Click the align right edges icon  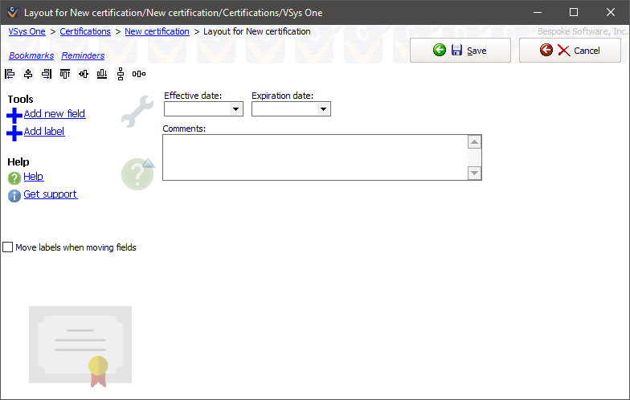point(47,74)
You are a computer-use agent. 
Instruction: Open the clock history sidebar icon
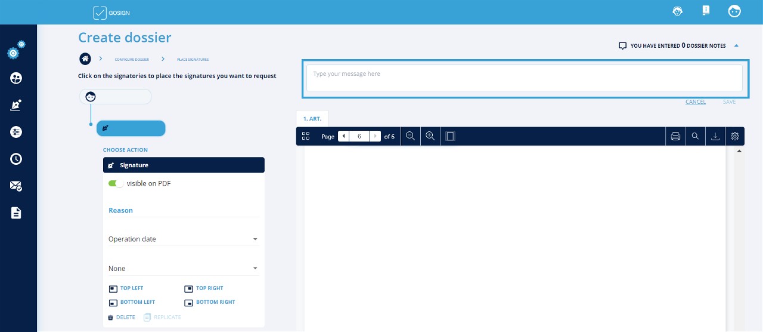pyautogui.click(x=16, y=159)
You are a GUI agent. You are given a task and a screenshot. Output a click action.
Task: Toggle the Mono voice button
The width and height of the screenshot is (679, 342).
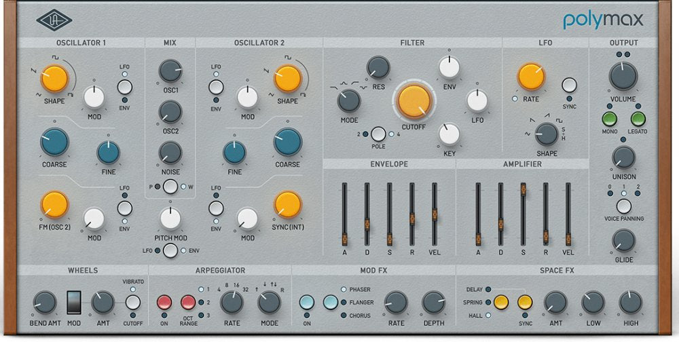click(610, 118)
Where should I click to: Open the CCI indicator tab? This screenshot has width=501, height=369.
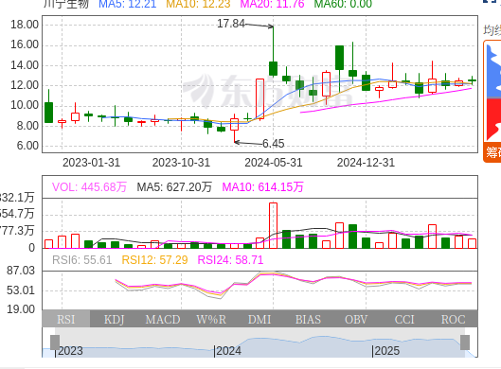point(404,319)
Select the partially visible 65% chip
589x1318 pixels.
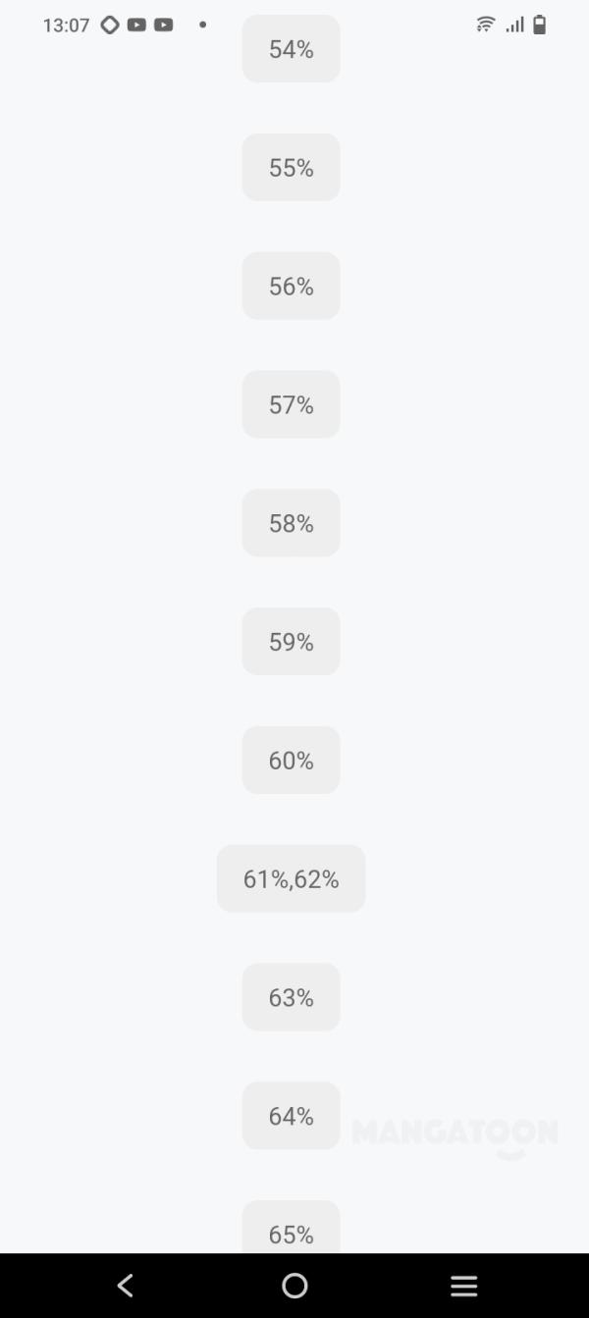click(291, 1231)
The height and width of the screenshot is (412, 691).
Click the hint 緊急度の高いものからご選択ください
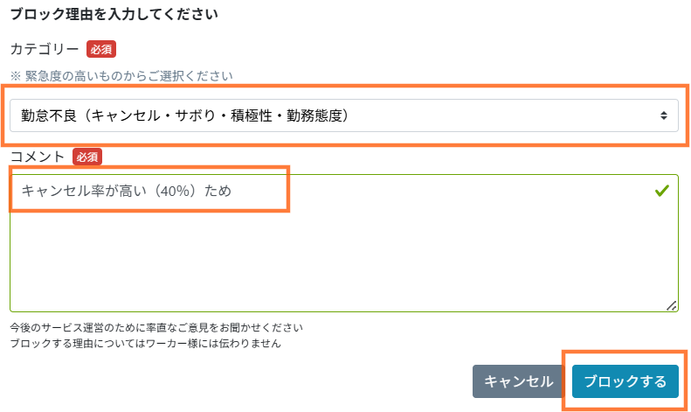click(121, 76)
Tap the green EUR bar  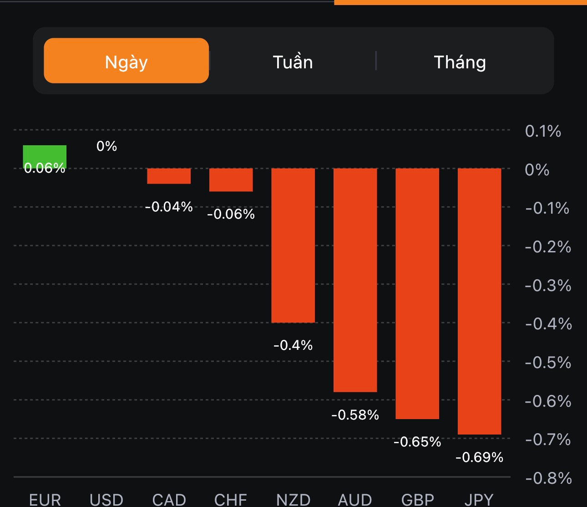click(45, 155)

++++

§ **Task instructions**
Repeat exactly the stretch of the listing above that starts with the line holding "Instruction: Open the" and finishes with the line holding "Select the partially visible 65% chip", both included. Skip every picture.

§ **Written answer**
Instruction: Open the clock history sidebar icon
pyautogui.click(x=16, y=159)
You are a GUI agent. You are given a task and a screenshot. Output a click action.
Task: Toggle the Mono voice button
The width and height of the screenshot is (679, 342).
click(610, 118)
Where should I click to: Open the CCI indicator tab? This screenshot has width=501, height=369.
point(404,319)
Select the partially visible 65% chip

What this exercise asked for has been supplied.